Exercise requirements :: Give every line of the records below as a Markdown table with the columns "Row" and "Text". Number the rows in order and leave out blank lines.

Source data ::
>> BEGIN
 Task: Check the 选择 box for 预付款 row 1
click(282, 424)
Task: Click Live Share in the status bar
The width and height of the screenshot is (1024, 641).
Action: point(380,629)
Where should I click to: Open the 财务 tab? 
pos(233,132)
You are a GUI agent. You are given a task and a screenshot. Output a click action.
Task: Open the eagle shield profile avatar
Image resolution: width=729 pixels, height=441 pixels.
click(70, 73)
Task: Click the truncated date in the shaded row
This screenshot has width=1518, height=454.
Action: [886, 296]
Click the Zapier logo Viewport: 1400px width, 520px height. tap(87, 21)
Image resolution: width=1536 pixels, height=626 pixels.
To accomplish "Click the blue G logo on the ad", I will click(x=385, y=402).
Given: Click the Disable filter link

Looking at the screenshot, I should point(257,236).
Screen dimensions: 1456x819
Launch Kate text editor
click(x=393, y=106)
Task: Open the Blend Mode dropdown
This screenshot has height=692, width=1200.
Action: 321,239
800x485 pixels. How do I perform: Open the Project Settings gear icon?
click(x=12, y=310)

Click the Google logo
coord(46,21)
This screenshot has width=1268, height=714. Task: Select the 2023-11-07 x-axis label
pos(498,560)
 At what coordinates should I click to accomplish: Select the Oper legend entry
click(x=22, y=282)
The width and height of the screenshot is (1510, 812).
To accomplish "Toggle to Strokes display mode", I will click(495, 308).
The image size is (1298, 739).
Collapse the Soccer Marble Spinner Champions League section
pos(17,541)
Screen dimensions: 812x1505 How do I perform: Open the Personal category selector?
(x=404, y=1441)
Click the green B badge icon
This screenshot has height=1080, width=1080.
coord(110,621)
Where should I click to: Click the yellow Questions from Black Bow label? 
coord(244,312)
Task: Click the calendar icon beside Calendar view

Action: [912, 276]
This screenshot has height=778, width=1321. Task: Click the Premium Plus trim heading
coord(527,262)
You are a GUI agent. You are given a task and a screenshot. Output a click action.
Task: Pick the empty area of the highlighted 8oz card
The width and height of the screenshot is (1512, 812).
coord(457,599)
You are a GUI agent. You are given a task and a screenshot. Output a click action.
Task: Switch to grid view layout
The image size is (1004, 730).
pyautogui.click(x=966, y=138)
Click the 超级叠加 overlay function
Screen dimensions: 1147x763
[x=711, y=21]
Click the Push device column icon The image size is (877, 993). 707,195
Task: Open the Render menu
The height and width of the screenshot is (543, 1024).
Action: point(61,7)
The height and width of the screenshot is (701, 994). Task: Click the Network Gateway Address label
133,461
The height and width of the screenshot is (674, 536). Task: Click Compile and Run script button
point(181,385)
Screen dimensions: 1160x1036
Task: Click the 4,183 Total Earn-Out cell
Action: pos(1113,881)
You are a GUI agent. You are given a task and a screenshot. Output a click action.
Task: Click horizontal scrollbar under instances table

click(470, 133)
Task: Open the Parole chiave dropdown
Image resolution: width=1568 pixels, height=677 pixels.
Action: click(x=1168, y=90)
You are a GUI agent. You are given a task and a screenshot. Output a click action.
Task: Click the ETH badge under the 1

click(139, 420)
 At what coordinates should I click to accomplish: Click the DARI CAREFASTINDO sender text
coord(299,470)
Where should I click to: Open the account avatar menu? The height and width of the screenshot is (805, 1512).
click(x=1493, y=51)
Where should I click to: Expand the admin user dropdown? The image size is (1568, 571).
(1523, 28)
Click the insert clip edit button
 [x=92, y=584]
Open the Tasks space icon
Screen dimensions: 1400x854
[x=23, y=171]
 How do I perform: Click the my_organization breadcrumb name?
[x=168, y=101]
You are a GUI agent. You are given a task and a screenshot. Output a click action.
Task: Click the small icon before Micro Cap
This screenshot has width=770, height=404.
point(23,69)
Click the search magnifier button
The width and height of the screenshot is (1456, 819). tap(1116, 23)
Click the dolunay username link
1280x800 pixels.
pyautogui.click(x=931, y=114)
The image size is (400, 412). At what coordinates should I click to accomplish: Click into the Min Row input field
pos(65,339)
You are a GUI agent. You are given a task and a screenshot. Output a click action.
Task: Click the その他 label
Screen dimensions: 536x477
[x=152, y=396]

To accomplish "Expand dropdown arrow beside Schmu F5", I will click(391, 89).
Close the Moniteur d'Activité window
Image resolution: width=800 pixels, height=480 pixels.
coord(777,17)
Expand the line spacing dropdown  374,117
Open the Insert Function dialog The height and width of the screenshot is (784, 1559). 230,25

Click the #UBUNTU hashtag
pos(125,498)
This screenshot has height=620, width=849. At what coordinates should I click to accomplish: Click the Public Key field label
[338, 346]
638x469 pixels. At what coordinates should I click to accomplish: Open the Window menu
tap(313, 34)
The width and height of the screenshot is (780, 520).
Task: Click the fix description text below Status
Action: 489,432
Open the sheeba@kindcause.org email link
>> END
Result of the exercise ::
| Row | Text |
|---|---|
| 1 |  Task: Check the 选择 box for 预付款 row 1 |
| 2 | click(282, 424) |
| 3 | Task: Click Live Share in the status bar |
| 4 | The width and height of the screenshot is (1024, 641). |
| 5 | Action: point(380,629) |
| 6 | Where should I click to: Open the 财务 tab?  |
| 7 | pos(233,132) |
| 8 | You are a GUI agent. You are given a task and a screenshot. Output a click action. |
| 9 | Task: Open the eagle shield profile avatar |
| 10 | Image resolution: width=729 pixels, height=441 pixels. |
| 11 | click(70, 73) |
| 12 | Task: Click the truncated date in the shaded row |
| 13 | This screenshot has width=1518, height=454. |
| 14 | Action: [886, 296] |
| 15 | Click the Zapier logo Viewport: 1400px width, 520px height. tap(87, 21) |
| 16 | Image resolution: width=1536 pixels, height=626 pixels. |
| 17 | To accomplish "Click the blue G logo on the ad", I will click(x=385, y=402). |
| 18 | Given: Click the Disable filter link |
| 19 | Looking at the screenshot, I should point(257,236). |
| 20 | Screen dimensions: 1456x819 |
| 21 | Launch Kate text editor |
| 22 | click(x=393, y=106) |
| 23 | Task: Open the Blend Mode dropdown |
| 24 | This screenshot has height=692, width=1200. |
| 25 | Action: 321,239 |
| 26 | 800x485 pixels. How do I perform: Open the Project Settings gear icon? |
| 27 | click(x=12, y=310) |
| 28 | Click the Google logo |
| 29 | coord(46,21) |
| 30 | This screenshot has width=1268, height=714. Task: Select the 2023-11-07 x-axis label |
| 31 | pos(498,560) |
| 32 |  At what coordinates should I click to accomplish: Select the Oper legend entry |
| 33 | click(x=22, y=282) |
| 34 | The width and height of the screenshot is (1510, 812). |
| 35 | To accomplish "Toggle to Strokes display mode", I will click(495, 308). |
| 36 | The image size is (1298, 739). |
| 37 | Collapse the Soccer Marble Spinner Champions League section |
| 38 | pos(17,541) |
| 39 | Screen dimensions: 812x1505 How do I perform: Open the Personal category selector? |
| 40 | (x=404, y=1441) |
| 41 | Click the green B badge icon |
| 42 | This screenshot has height=1080, width=1080. |
| 43 | coord(110,621) |
| 44 | Where should I click to: Click the yellow Questions from Black Bow label?  |
| 45 | coord(244,312) |
| 46 | Task: Click the calendar icon beside Calendar view |
| 47 | Action: [912, 276] |
| 48 | This screenshot has height=778, width=1321. Task: Click the Premium Plus trim heading |
| 49 | coord(527,262) |
| 50 | You are a GUI agent. You are given a task and a screenshot. Output a click action. |
| 51 | Task: Pick the empty area of the highlighted 8oz card |
| 52 | The width and height of the screenshot is (1512, 812). |
| 53 | coord(457,599) |
| 54 | You are a GUI agent. You are given a task and a screenshot. Output a click action. |
| 55 | Task: Switch to grid view layout |
| 56 | The image size is (1004, 730). |
| 57 | pyautogui.click(x=966, y=138) |
| 58 | Click the 超级叠加 overlay function |
| 59 | Screen dimensions: 1147x763 |
| 60 | [x=711, y=21] |
| 61 | Click the Push device column icon The image size is (877, 993). 707,195 |
| 62 | Task: Open the Render menu |
| 63 | The height and width of the screenshot is (543, 1024). |
| 64 | Action: point(61,7) |
| 65 | The height and width of the screenshot is (701, 994). Task: Click the Network Gateway Address label |
| 66 | 133,461 |
| 67 | The height and width of the screenshot is (674, 536). Task: Click Compile and Run script button |
| 68 | point(181,385) |
| 69 | Screen dimensions: 1160x1036 |
| 70 | Task: Click the 4,183 Total Earn-Out cell |
| 71 | Action: pos(1113,881) |
| 72 | You are a GUI agent. You are given a task and a screenshot. Output a click action. |
| 73 | Task: Click horizontal scrollbar under instances table |
| 74 | click(470, 133) |
| 75 | Task: Open the Parole chiave dropdown |
| 76 | Image resolution: width=1568 pixels, height=677 pixels. |
| 77 | Action: click(x=1168, y=90) |
| 78 | You are a GUI agent. You are given a task and a screenshot. Output a click action. |
| 79 | Task: Click the ETH badge under the 1 |
| 80 | click(139, 420) |
| 81 |  At what coordinates should I click to accomplish: Click the DARI CAREFASTINDO sender text |
| 82 | coord(299,470) |
| 83 | Where should I click to: Open the account avatar menu? The height and width of the screenshot is (805, 1512). |
| 84 | click(x=1493, y=51) |
| 85 | Where should I click to: Expand the admin user dropdown? The image size is (1568, 571). |
| 86 | (1523, 28) |
| 87 | Click the insert clip edit button |
| 88 |  [x=92, y=584] |
| 89 | Open the Tasks space icon |
| 90 | Screen dimensions: 1400x854 |
| 91 | [x=23, y=171] |
| 92 |  How do I perform: Click the my_organization breadcrumb name? |
| 93 | [x=168, y=101] |
| 94 | You are a GUI agent. You are given a task and a screenshot. Output a click action. |
| 95 | Task: Click the small icon before Micro Cap |
| 96 | This screenshot has width=770, height=404. |
| 97 | point(23,69) |
| 98 | Click the search magnifier button |
| 99 | The width and height of the screenshot is (1456, 819). tap(1116, 23) |
| 100 | Click the dolunay username link |
| 101 | 1280x800 pixels. |
| 102 | pyautogui.click(x=931, y=114) |
| 103 | The image size is (400, 412). At what coordinates should I click to accomplish: Click into the Min Row input field |
| 104 | pos(65,339) |
| 105 | You are a GUI agent. You are given a task and a screenshot. Output a click action. |
| 106 | Task: Click the その他 label |
| 107 | Screen dimensions: 536x477 |
| 108 | [x=152, y=396] |
| 109 | To accomplish "Expand dropdown arrow beside Schmu F5", I will click(391, 89). |
| 110 | Close the Moniteur d'Activité window |
| 111 | Image resolution: width=800 pixels, height=480 pixels. |
| 112 | coord(777,17) |
| 113 | Expand the line spacing dropdown  374,117 |
| 114 | Open the Insert Function dialog The height and width of the screenshot is (784, 1559). 230,25 |
| 115 | Click the #UBUNTU hashtag |
| 116 | pos(125,498) |
| 117 | This screenshot has height=620, width=849. At what coordinates should I click to accomplish: Click the Public Key field label |
| 118 | [338, 346] |
| 119 | 638x469 pixels. At what coordinates should I click to accomplish: Open the Window menu |
| 120 | tap(313, 34) |
| 121 | The width and height of the screenshot is (780, 520). |
| 122 | Task: Click the fix description text below Status |
| 123 | Action: 489,432 |
| 124 | Open the sheeba@kindcause.org email link |